Why, for a stroll down the main strip, are we choosing clothing which, not that long ago, we would cringe at when white middle-class dads wore it on the weekend?
It’s hard not to reach for the climate crisis as an answer. As it’s becoming increasingly obvious and impossible to ignore that humans have fucked it, we’ve come to love nature as we observe its death throes. Covid lockdowns accelerated the romance – we went for walks, took the time to look closely at the patterns on tree trunks and feel the textures of leaves – and it felt good. On Tuesday, researchers from the University of Auckland published a study proving what we’ve all been feeling in our hearts: during the pandemic, more New Zealanders became concerned about the environment, and more developed aspirations for a greener future.
The zips, pockets, cushioned soles and soft vests signal a set of values, as do brand logos (especially Patagonia, though it’s also the uniform of choice for men in their late 20s who still have their learners licence). The appeal surely isn’t entirely in our heads. While it doesn’t challenge masculinity, gorpcore is comfy. Having cosy clothes be not only normal but cool, is pretty nice, especially for women who so often are asked to sacrifice comfort for looks. Once you’ve worn cushy sneakers, it’s hard to go back to strappy platform sandals.

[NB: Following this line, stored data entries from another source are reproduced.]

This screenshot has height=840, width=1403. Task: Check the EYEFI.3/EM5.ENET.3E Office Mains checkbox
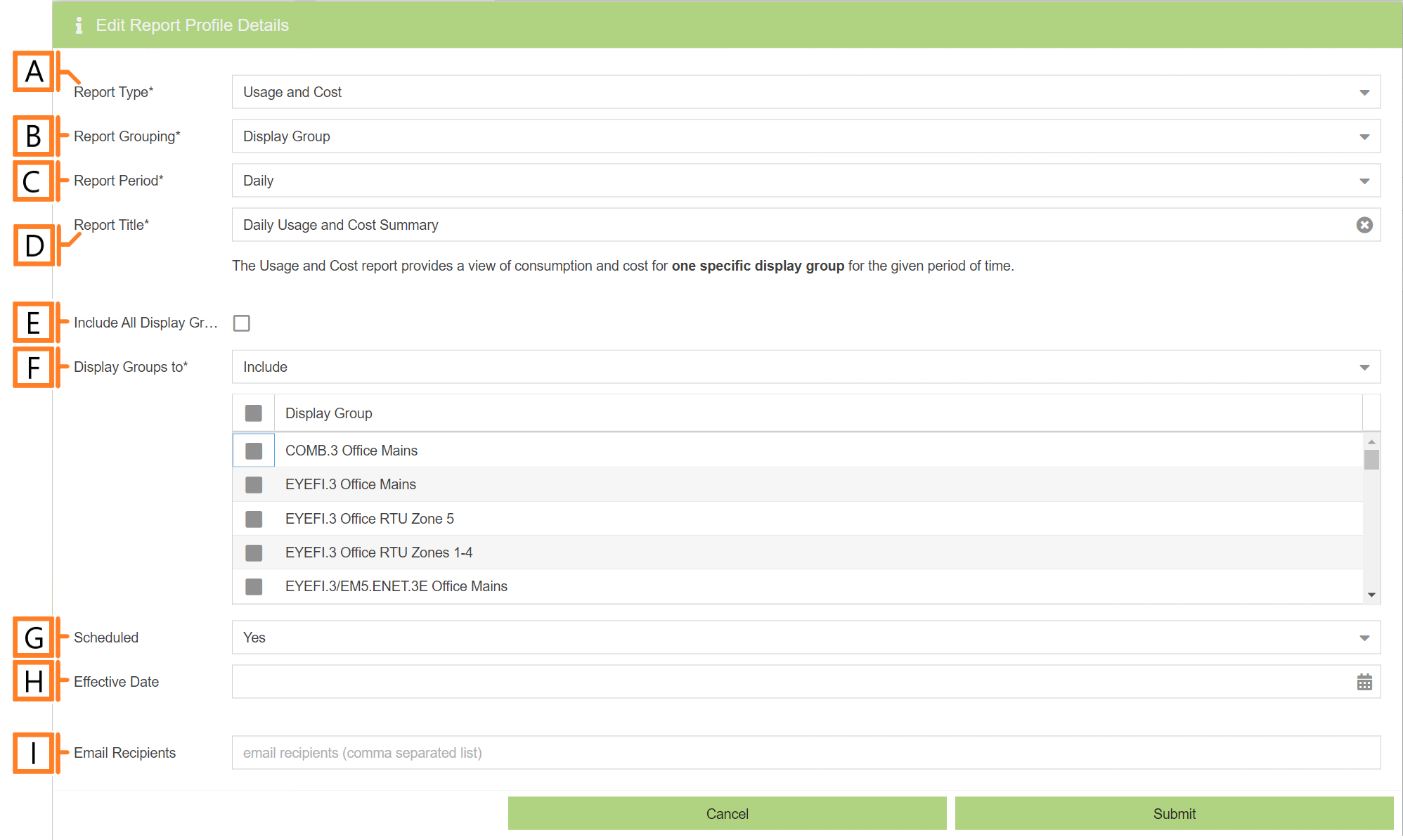coord(253,586)
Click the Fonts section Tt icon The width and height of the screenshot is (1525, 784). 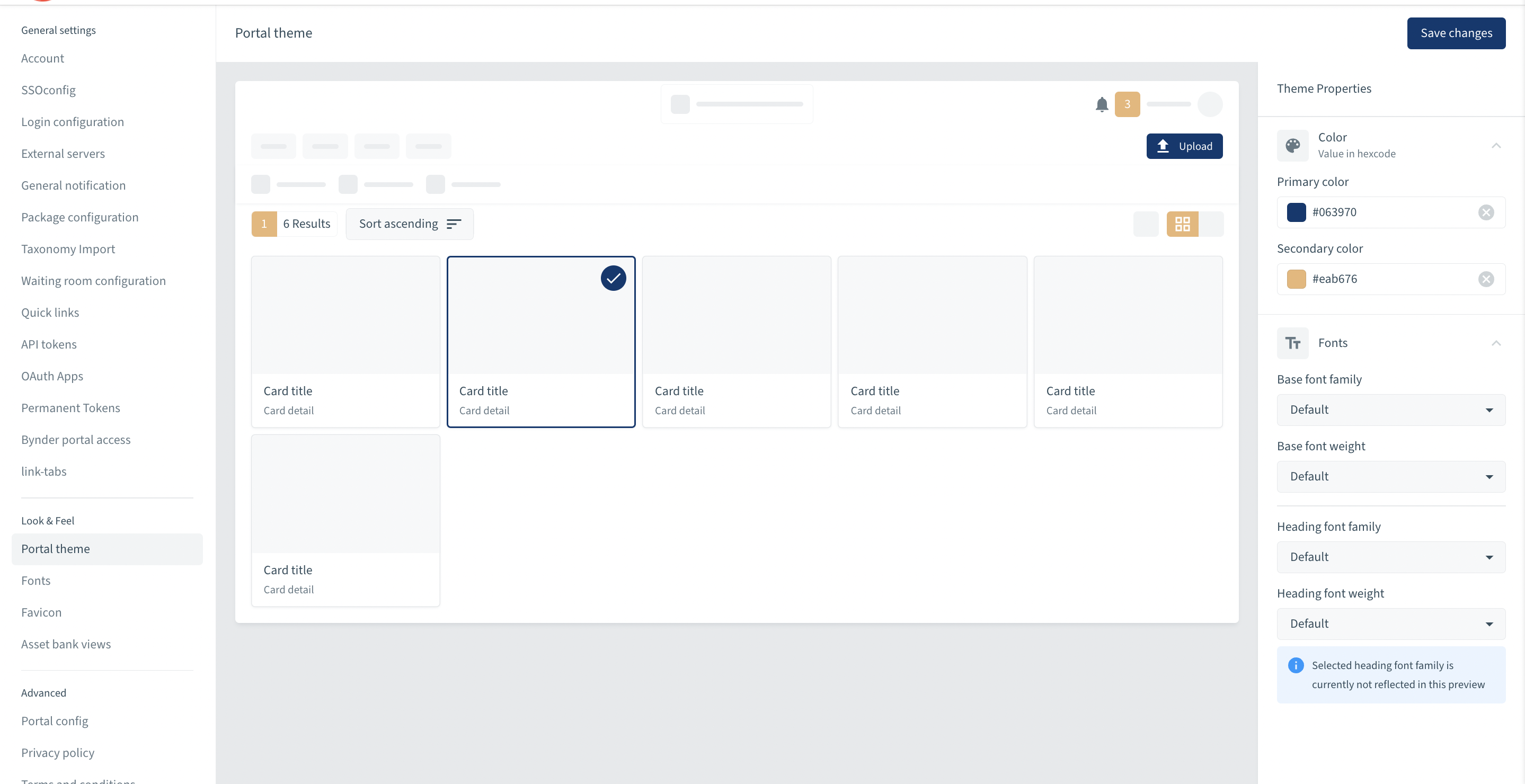coord(1293,343)
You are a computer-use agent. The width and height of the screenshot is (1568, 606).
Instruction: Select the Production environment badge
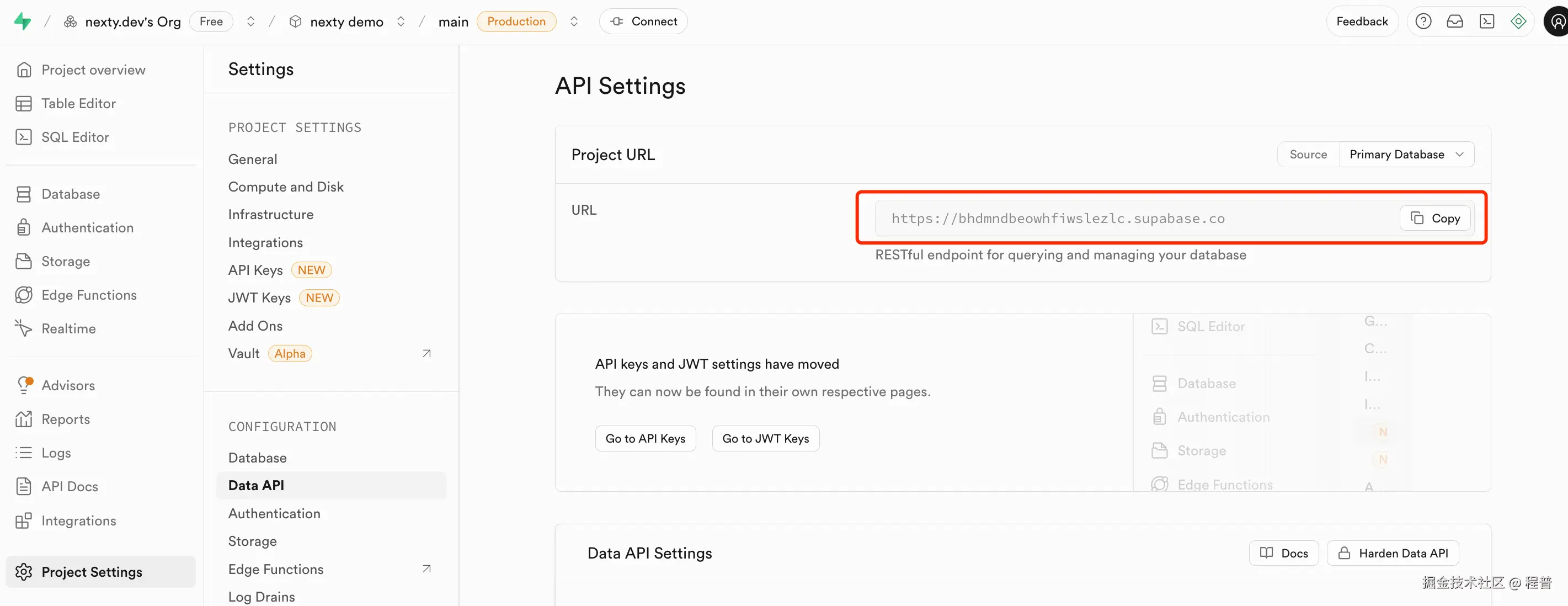click(516, 21)
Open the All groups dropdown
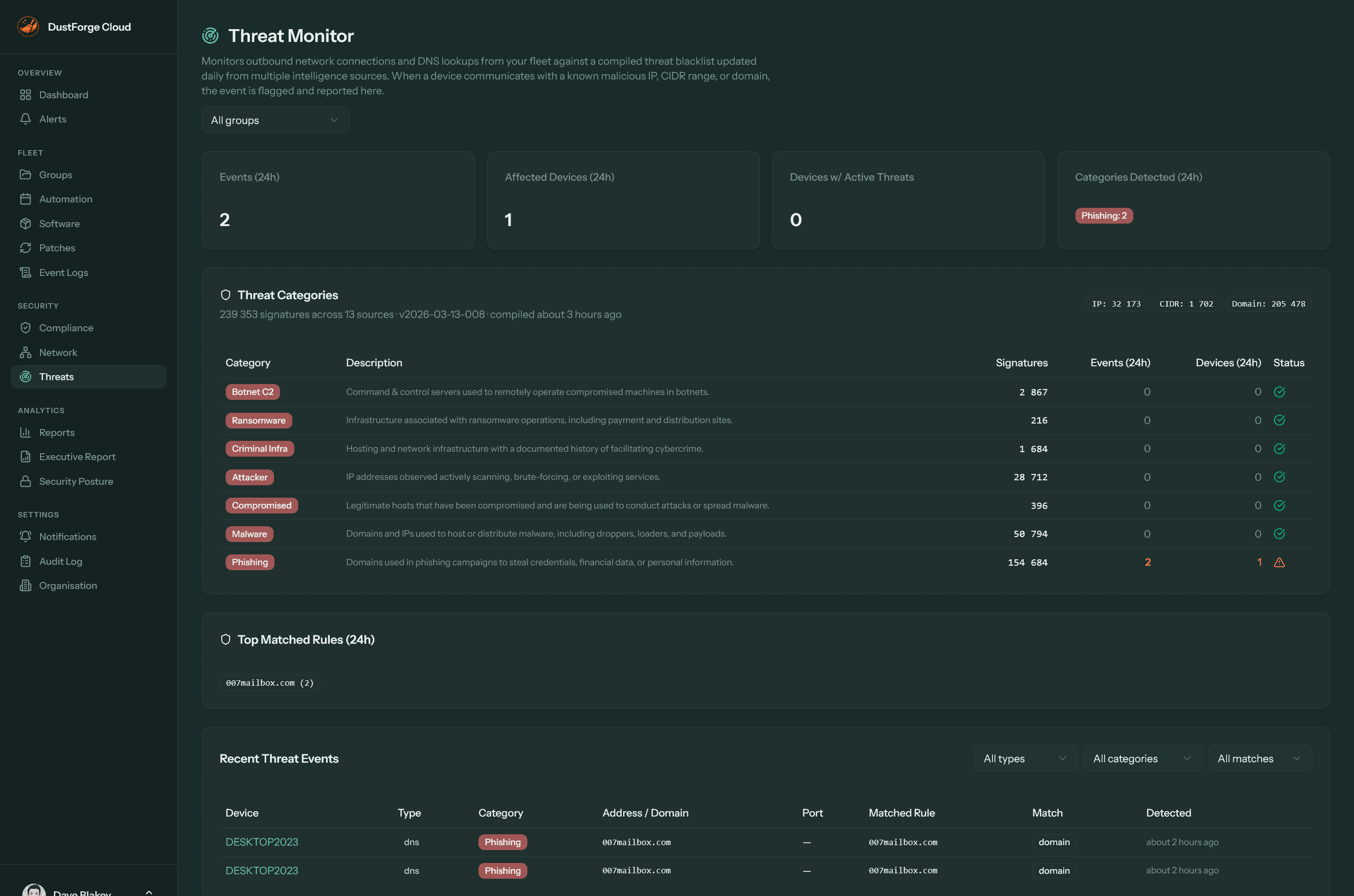This screenshot has width=1354, height=896. (x=275, y=120)
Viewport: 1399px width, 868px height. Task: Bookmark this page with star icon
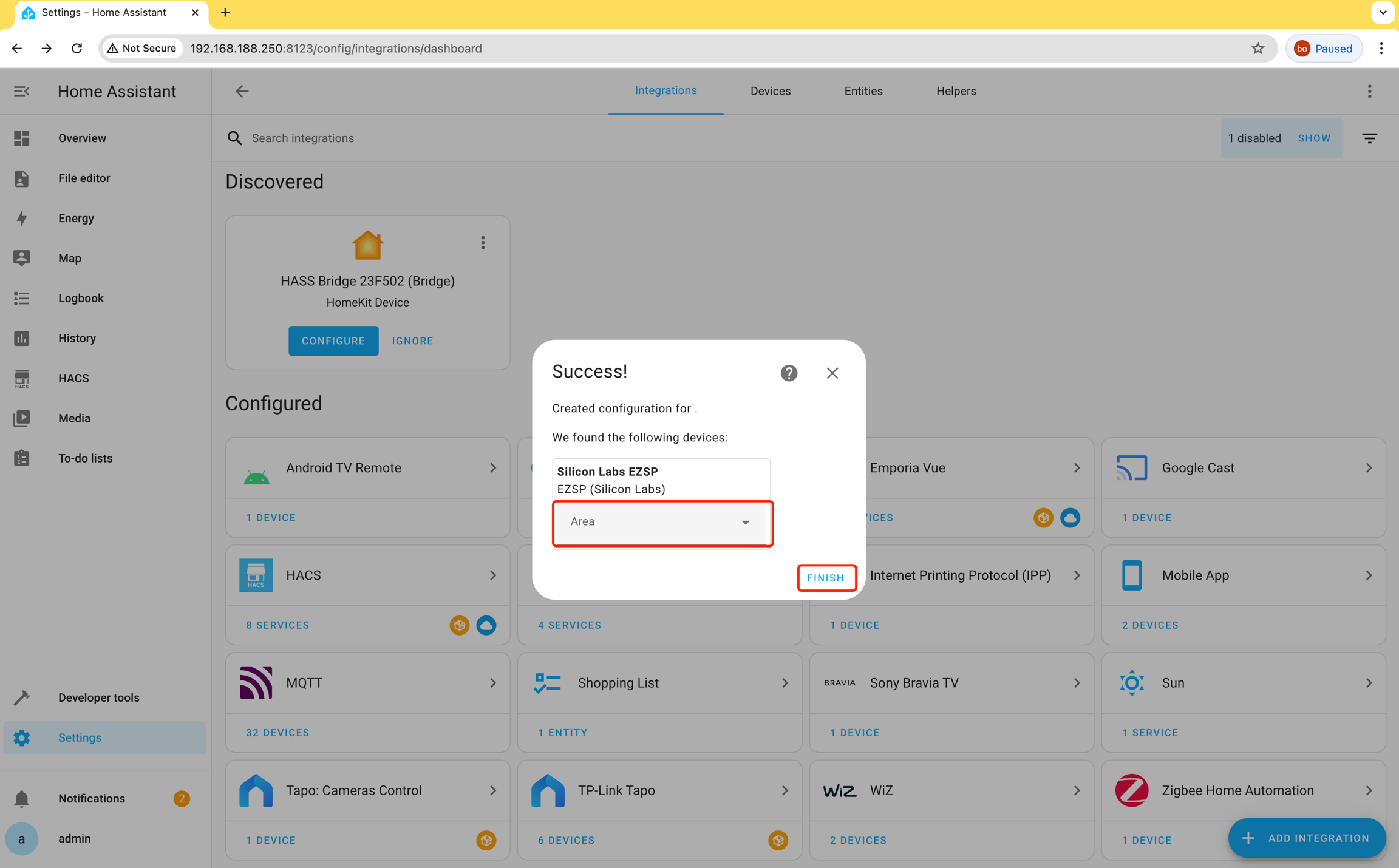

But gorpcore has taken tramping clothing to the extreme. No one tramps in a puffer jacket that big. Vogue Business has claimed that clothes are being designed for the climate of tomorrow, and for the apocalypse, and I can see what they mean. Gorpcore wearers look like they are prepared for an extreme weather event to hit, and/or society collapsing and the city they live in crumbling. Their oversized puffer jackets will protect them from hypothermia, their nylon bags could collect drinking water, and shards of glass to use as protection and food preparation could be stored in their many pockets as they survive in the ruins of the city. As much as gorpcore can be an ode to loving nature, it also seems like an expression of climate anxiety.
For Cremin, it’s not a helpful gesture. “People can wear tramping clothes if they want. But if they’re trying to signal something political in it, or make some statement about ecology, then I think they’re trapped in some kind of delusion,” she says. “There’s no going back to nature. In fact, if we were to embrace nature in this simplistic way, there’d be catastrophe and people would starve. I’m all for preserving nature, protecting nature, and even expanding the spaces where nature can flourish, and so forth. But we need to be careful about fetishising nature.”
“Human life created the problem of catastrophic climate change, and only human life can address the problem.” For Cremin, dressing like we’re into nature seems like a token gesture of the middle-classes. Instead of going tramping, gawping at scenery or listening to birdsong, Cremin says “we need to return back to the fundamental problems of capitalism, and find ways to transform our society.”
The fashion industry is, like the rest of capitalism, fundamentally destructive. In recent years its environmental impacts and exploitation of workers has reached headlines and mainstream knowledge. It’s likely that we’re already bored of the usual response of introducing “eco-conscious” lines and “ethical” options. Perhaps, gorpcore is a new and fashion-specific approach to greenwashing, another way for aesthetics to take the place of real change. Our desire to be in nature, and concern about the climate crisis, is being sold to us – now in technical, synthetic materials which have high environmental impacts, and will outlive the trend by centuries.